- **Supplied data**:
►
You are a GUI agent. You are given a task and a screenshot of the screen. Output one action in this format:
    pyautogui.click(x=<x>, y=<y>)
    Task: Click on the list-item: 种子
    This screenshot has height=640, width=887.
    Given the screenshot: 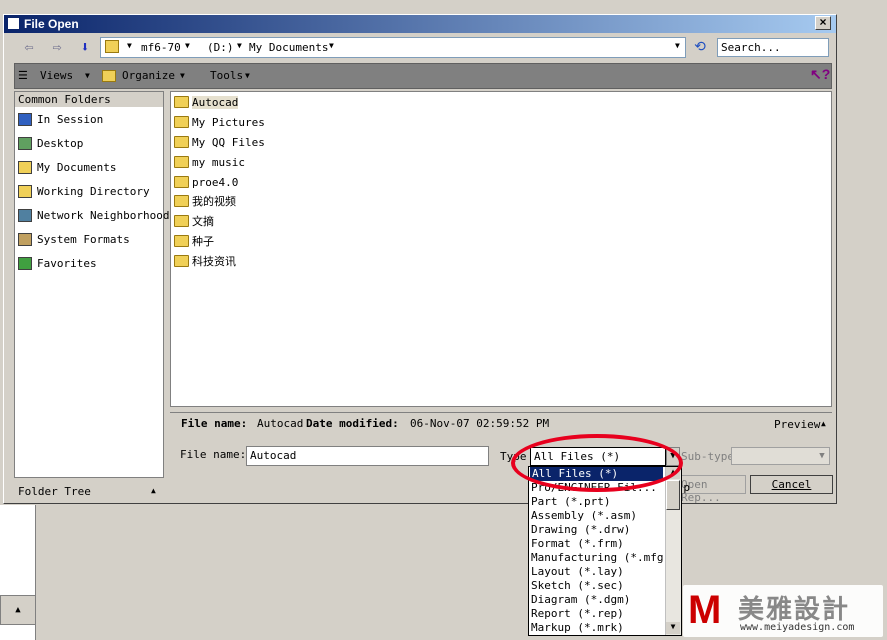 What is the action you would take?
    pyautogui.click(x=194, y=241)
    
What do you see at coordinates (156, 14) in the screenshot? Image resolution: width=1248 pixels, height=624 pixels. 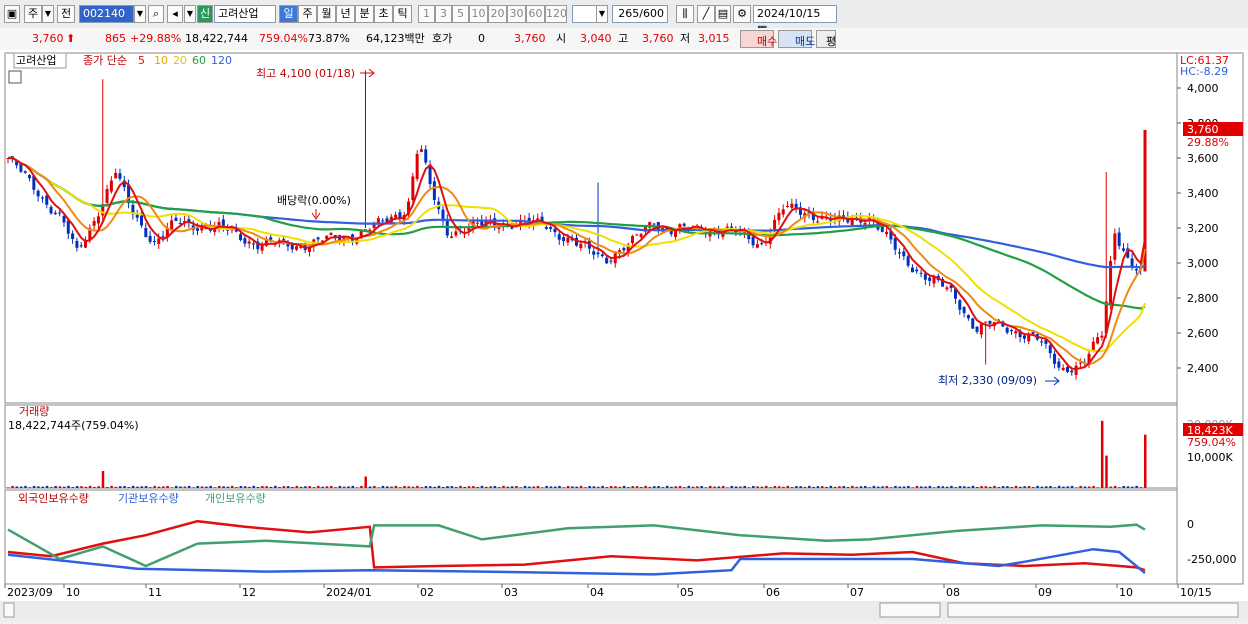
◄
►
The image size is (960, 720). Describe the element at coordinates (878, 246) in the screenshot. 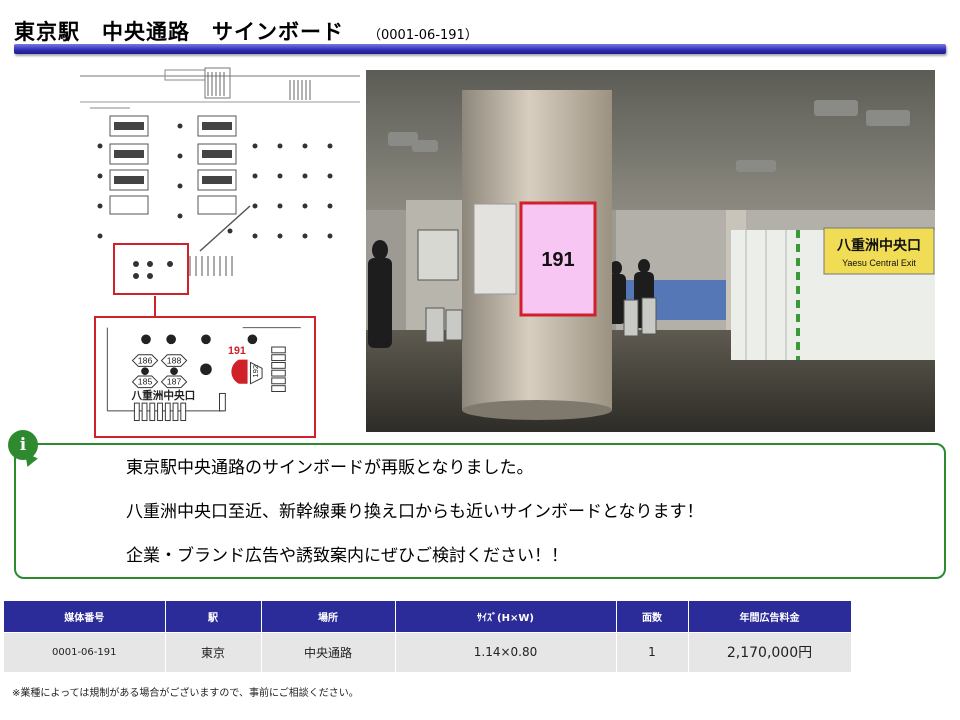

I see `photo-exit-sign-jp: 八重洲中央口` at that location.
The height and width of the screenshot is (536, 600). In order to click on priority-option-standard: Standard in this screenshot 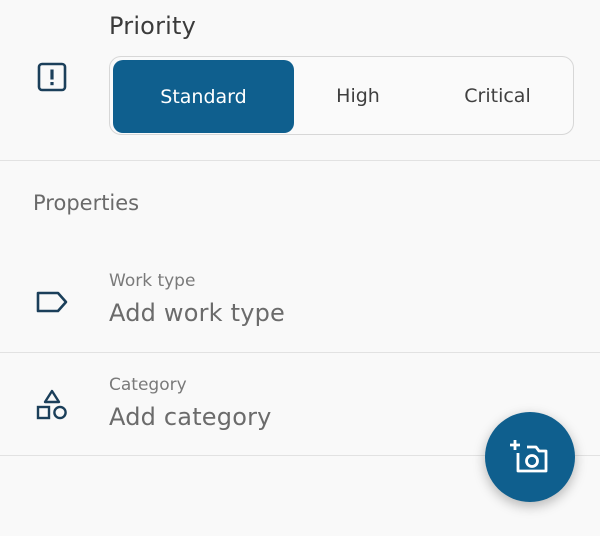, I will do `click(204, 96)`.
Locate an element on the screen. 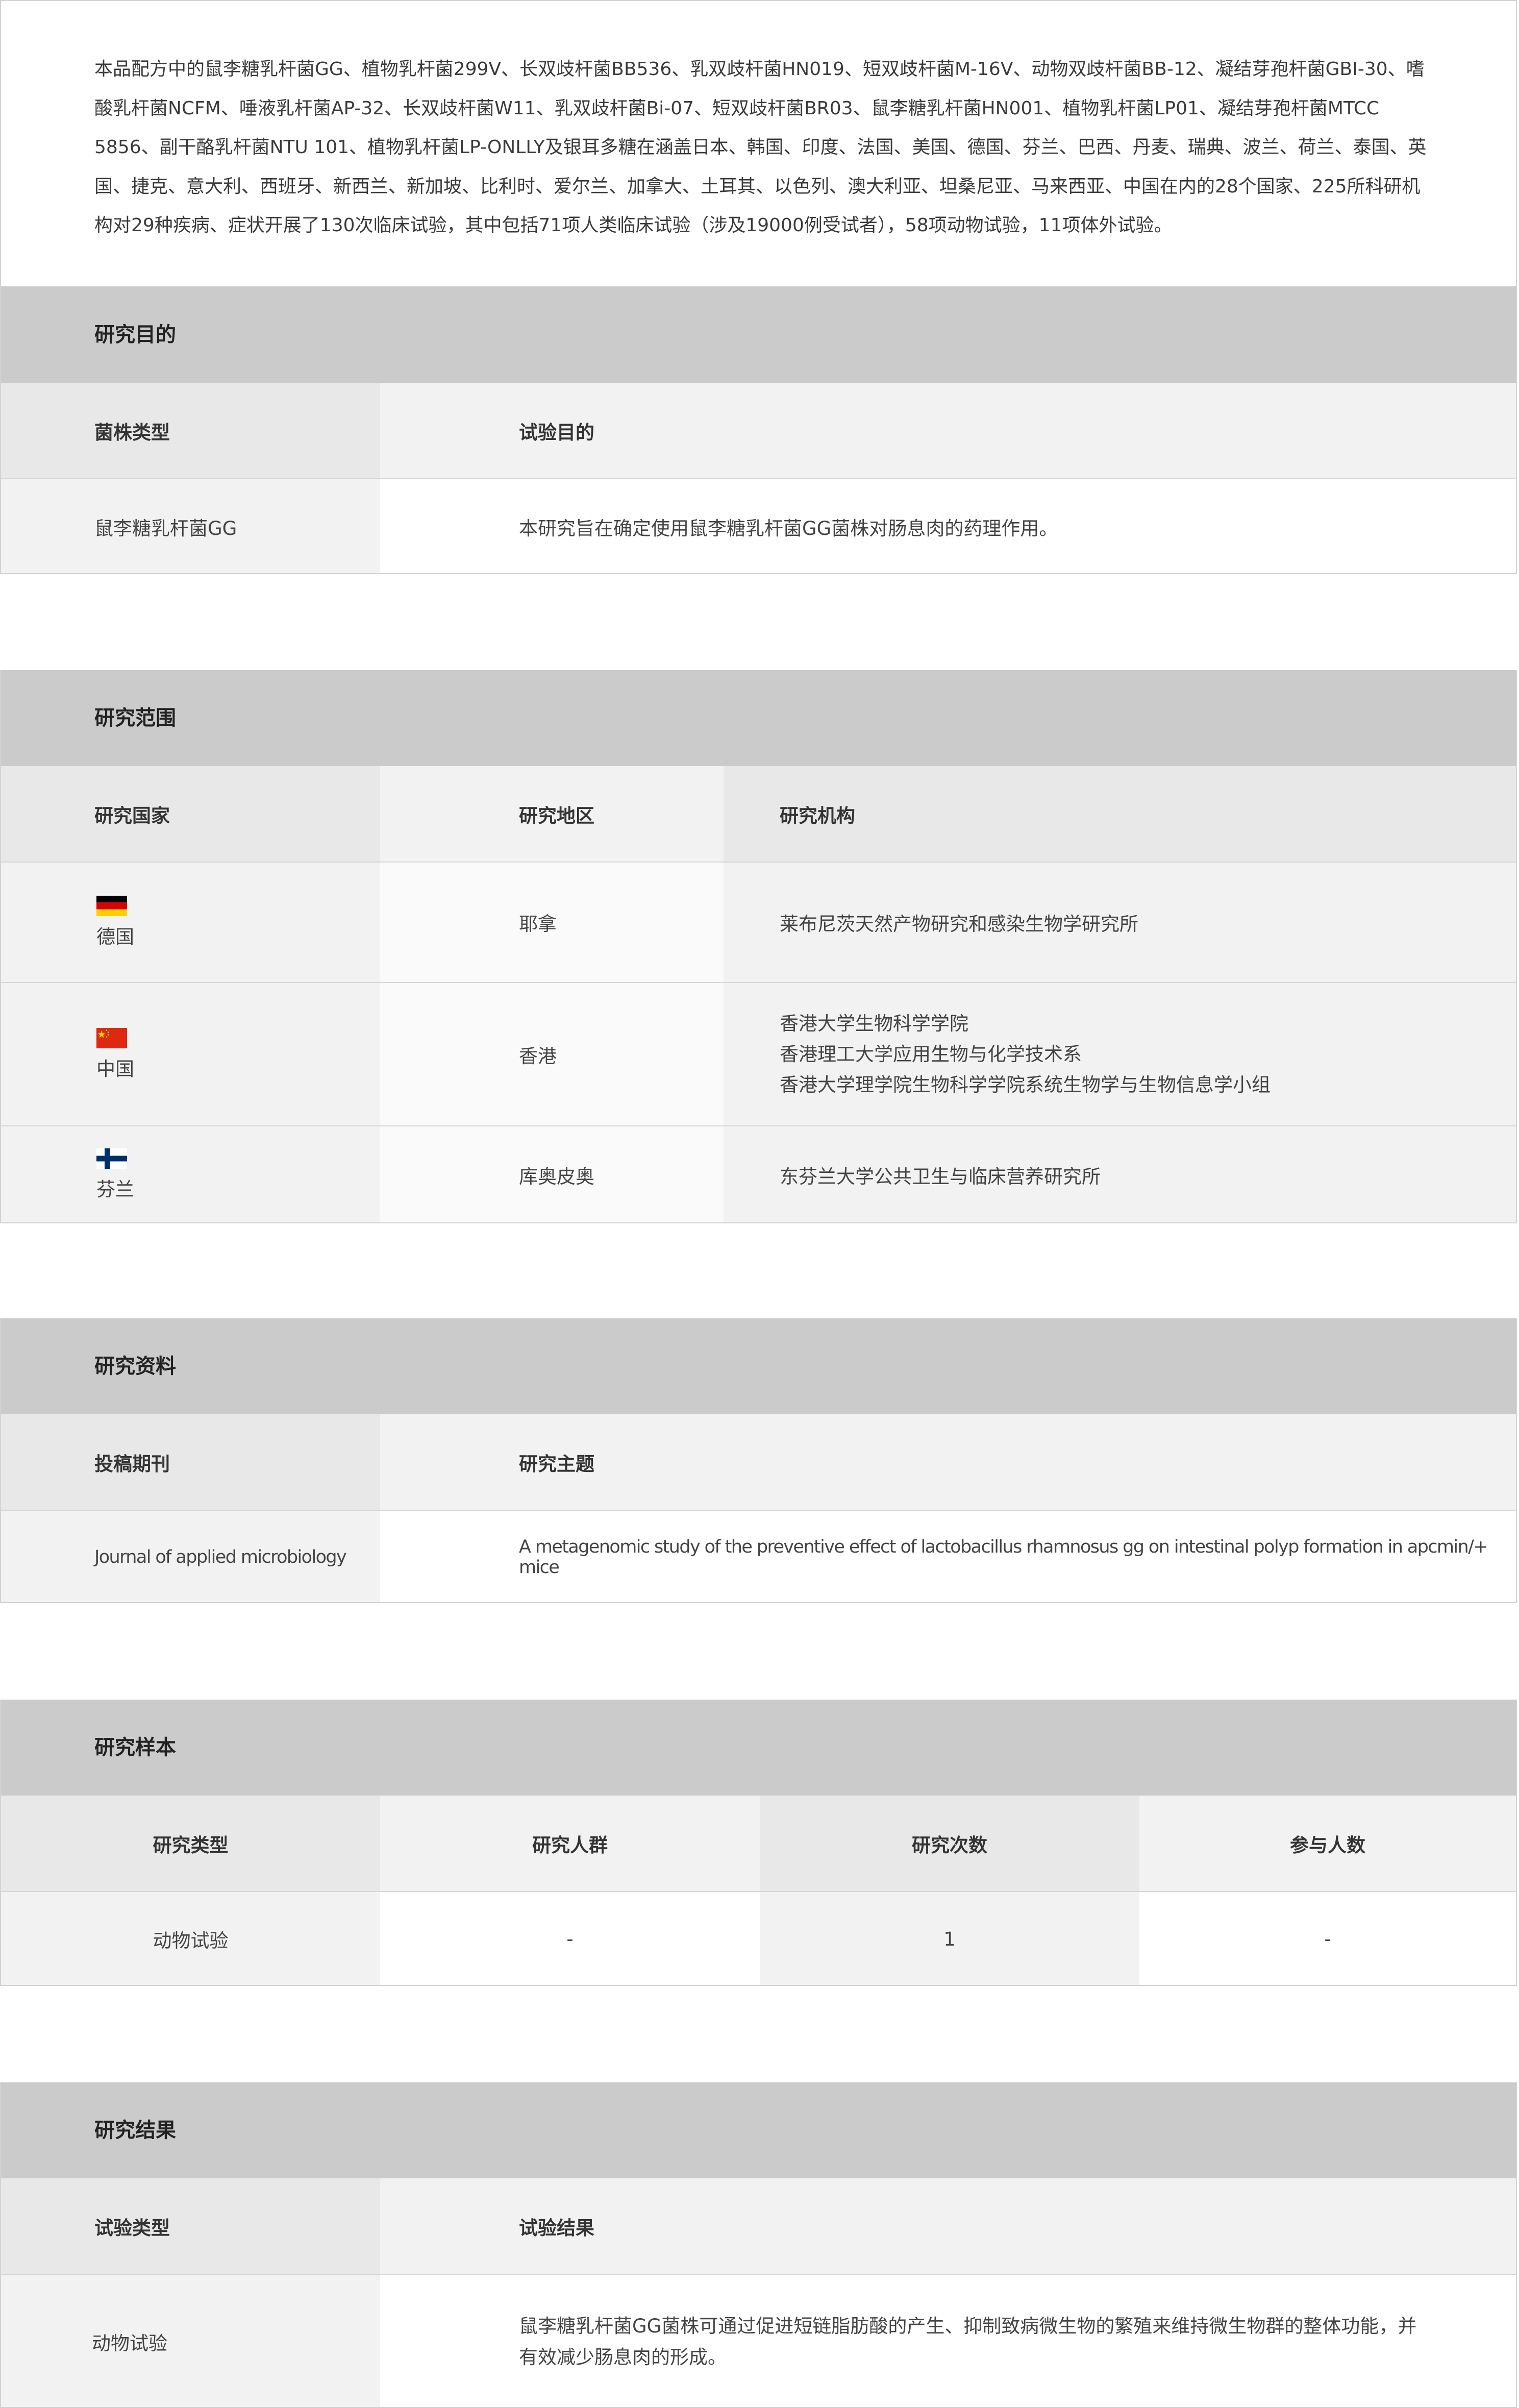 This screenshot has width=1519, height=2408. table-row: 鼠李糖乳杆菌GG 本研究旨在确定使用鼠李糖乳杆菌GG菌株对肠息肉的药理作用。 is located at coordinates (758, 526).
◄
►
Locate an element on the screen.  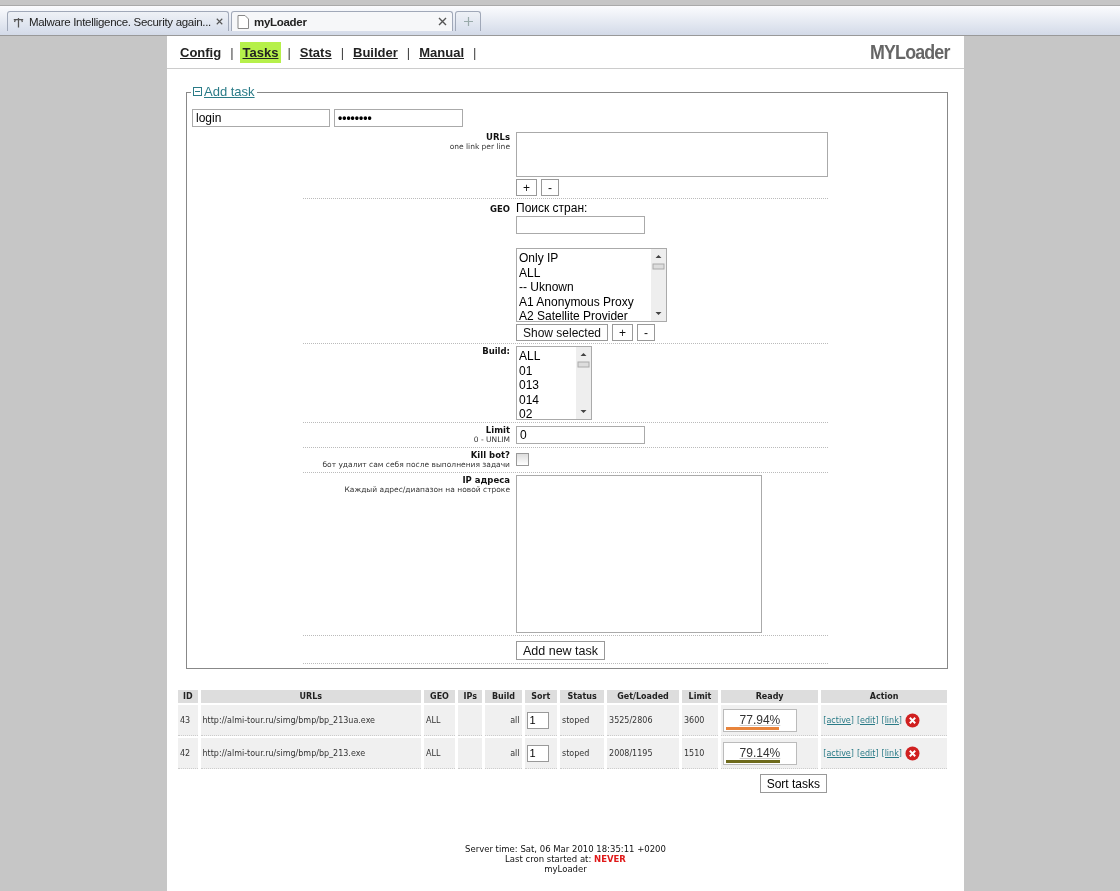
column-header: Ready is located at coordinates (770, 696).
◄
- **What the exercise asks**: Reproduce the records between the line containing "The image size" and the line containing "at that location.", inclusive, leaving out the pictures.

- **Exercise answer**:
The image size is (960, 720). Describe the element at coordinates (878, 246) in the screenshot. 

I see `photo-exit-sign-jp: 八重洲中央口` at that location.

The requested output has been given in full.